Exercise prompt ▸
Each line from the one containing "Katalog (129, 67)" to the end of the listing below must be retyped exactly, with no line left out and none added.

Material supplied ▸
· · · ·

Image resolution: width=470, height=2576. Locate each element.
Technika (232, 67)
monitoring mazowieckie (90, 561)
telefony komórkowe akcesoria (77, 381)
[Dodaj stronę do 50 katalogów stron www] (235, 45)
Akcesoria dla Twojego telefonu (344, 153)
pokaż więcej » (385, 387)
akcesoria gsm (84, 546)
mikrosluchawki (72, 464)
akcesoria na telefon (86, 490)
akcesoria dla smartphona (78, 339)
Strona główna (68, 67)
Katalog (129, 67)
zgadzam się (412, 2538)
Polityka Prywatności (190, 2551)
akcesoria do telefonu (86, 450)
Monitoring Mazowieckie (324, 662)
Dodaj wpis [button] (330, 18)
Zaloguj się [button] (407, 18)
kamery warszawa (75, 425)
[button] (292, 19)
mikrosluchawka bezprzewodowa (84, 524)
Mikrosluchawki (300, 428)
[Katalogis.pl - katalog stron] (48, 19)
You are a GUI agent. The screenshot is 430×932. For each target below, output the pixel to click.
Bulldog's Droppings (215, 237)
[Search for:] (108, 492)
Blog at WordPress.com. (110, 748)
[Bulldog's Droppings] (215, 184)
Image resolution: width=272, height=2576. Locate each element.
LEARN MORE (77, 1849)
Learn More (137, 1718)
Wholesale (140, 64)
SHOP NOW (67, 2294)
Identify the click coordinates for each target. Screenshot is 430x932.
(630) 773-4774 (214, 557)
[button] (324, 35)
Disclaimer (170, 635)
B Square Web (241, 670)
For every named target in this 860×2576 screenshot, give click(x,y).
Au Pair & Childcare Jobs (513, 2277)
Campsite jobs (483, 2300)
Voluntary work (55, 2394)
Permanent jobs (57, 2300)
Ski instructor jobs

· · · ·

Task solution ▸
Katalog (129, 67)
zgadzam się (412, 2538)
Polityka Prywatności (190, 2551)
akcesoria do telefonu (86, 450)
Monitoring Mazowieckie (324, 662)
Dodaj wpis [button] (330, 18)
Zaloguj się [button] (407, 18)
kamery warszawa (75, 425)
[button] (292, 19)
mikrosluchawka bezprzewodowa (84, 524)
Mikrosluchawki (300, 428)
[Katalogis.pl - katalog stron] (48, 19)
You are a GUI agent. The screenshot is 430×932. For each target below, output the pixel to click.
Bulldog's Droppings (215, 237)
[Search for:] (108, 492)
Blog at WordPress.com. (110, 748)
[Bulldog's Droppings] (215, 184)
Image resolution: width=272, height=2576. Locate each element.
LEARN MORE (77, 1849)
Learn More (137, 1718)
Wholesale (140, 64)
SHOP NOW (67, 2294)
Identify the click coordinates for each target. Screenshot is 430x932.
(630) 773-4774 (214, 557)
[button] (324, 35)
Disclaimer (170, 635)
B Square Web (241, 670)
For every named target in this 860×2576 screenshot, give click(x,y).
Au Pair & Childcare Jobs (513, 2277)
Campsite jobs (483, 2300)
Voluntary work (55, 2394)
Permanent jobs (57, 2300)
Ski instructor jobs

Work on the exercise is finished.